나는 산포도에서이 예제를 플롯 할 :scikit-learn howto 플로팅 문서 클러스터?
http://scikit-learn.org/dev/auto_examples/document_clustering.html#example-document-clustering-py
나는 sklearn이고 여기 NumPy와 초보자, 내가 벡터의 좌표 데이터 그래서 내가 플롯 할 수 있습니다 싶어.
편집 :
여기내가 지금까지 무엇을 가지고 있습니다 :
이'''
Created on Apr 4, 2013
@author: v3ss
'''
from classify import recursive_load_files
from time import time
import numpy as np
import pylab as pl
from sklearn import metrics
from sklearn.cluster import KMeans
from sklearn.decomposition import PCA
from sklearn.preprocessing import scale
from sklearn.cluster import KMeans, MiniBatchKMeans
from os.path import isdir
from os import listdir
from os.path import join
from sklearn.feature_extraction.text import TfidfVectorizer
from sklearn.feature_selection import SelectKBest, chi2
from sklearn.linear_model import Perceptron, RidgeClassifier, SGDClassifier
from sklearn.naive_bayes import BernoulliNB, MultinomialNB
from sklearn.svm import LinearSVC
from sklearn.decomposition import RandomizedPCA
from sklearn.utils.validation import check_random_state
from time import time
import numpy as np
import os
import traceback
def clustering_from_files(trainer_path = "./dataset/dataset/training_data/"):
classifier = "NB"
load_files = recursive_load_files
trainer_path = os.path.realpath(trainer_path)
data_train = load_files(trainer_path, load_content = True, shuffle = False)
print "Extracting features from the training dataset using a sparse vectorizer"
t0 = time()
vectorizer = TfidfVectorizer(sublinear_tf=True, max_df=0.7,
stop_words='english',charset_error="ignore")
X_train = vectorizer.fit_transform(data_train.data)
print "done in %fs" % (time() - t0)
print "Targets:",data_train.target
km = MiniBatchKMeans(n_clusters=15, init='k-means++', n_init=1,
init_size=1000,
batch_size=1000, verbose=1)
# kmeans = KMeans(init='k-means++', n_clusters=5, n_init=1)

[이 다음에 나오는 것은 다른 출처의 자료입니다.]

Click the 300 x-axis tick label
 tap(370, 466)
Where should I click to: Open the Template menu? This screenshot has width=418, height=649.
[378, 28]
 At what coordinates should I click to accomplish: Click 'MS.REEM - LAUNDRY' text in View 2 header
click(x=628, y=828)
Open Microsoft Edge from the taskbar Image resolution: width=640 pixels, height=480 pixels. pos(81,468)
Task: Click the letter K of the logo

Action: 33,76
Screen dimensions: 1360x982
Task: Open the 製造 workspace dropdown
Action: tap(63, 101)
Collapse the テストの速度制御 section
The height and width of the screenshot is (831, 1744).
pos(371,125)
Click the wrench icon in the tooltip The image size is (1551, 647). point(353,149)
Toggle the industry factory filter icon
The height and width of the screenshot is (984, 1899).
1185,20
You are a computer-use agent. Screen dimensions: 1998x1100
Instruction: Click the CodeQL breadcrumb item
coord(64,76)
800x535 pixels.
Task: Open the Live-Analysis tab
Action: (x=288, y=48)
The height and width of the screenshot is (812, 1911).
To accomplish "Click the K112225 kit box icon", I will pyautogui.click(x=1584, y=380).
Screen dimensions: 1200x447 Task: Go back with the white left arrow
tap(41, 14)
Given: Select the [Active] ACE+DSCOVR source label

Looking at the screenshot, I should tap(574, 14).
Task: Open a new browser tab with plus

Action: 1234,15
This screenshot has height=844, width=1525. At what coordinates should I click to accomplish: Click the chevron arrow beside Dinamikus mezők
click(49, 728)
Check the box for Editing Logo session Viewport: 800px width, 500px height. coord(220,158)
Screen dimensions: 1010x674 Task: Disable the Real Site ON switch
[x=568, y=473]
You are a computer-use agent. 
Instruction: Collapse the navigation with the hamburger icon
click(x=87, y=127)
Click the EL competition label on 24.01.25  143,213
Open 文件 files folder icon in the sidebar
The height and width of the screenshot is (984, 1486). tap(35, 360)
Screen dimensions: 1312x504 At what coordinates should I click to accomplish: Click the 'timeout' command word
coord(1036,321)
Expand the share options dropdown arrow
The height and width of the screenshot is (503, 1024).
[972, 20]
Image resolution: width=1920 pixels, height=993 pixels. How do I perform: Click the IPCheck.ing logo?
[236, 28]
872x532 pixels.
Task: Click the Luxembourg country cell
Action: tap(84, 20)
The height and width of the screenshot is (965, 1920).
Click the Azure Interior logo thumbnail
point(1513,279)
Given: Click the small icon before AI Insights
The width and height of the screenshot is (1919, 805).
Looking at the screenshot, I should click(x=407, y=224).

print "Clustering sparse data with %s" % km
t0 = time()
return (km,X_train)
def reduce_dems(X_train):
rpca=RandomizedPCA(n_components=2)
return rpca.fit_transform(X_train)
def plot(kmeans,reduced_data):
kmeans.fit(reduced_data)
h = 0.1
x_min, x_max = reduced_data[:, 0].min() + 1, reduced_data[:, 0].max() - 1
y_min, y_max = reduced_data[:, 1].min() + 1, reduced_data[:, 1].max() - 1
xx, yy = np.meshgrid(np.arange(x_min, x_max, h), np.arange(y_min, y_max, h))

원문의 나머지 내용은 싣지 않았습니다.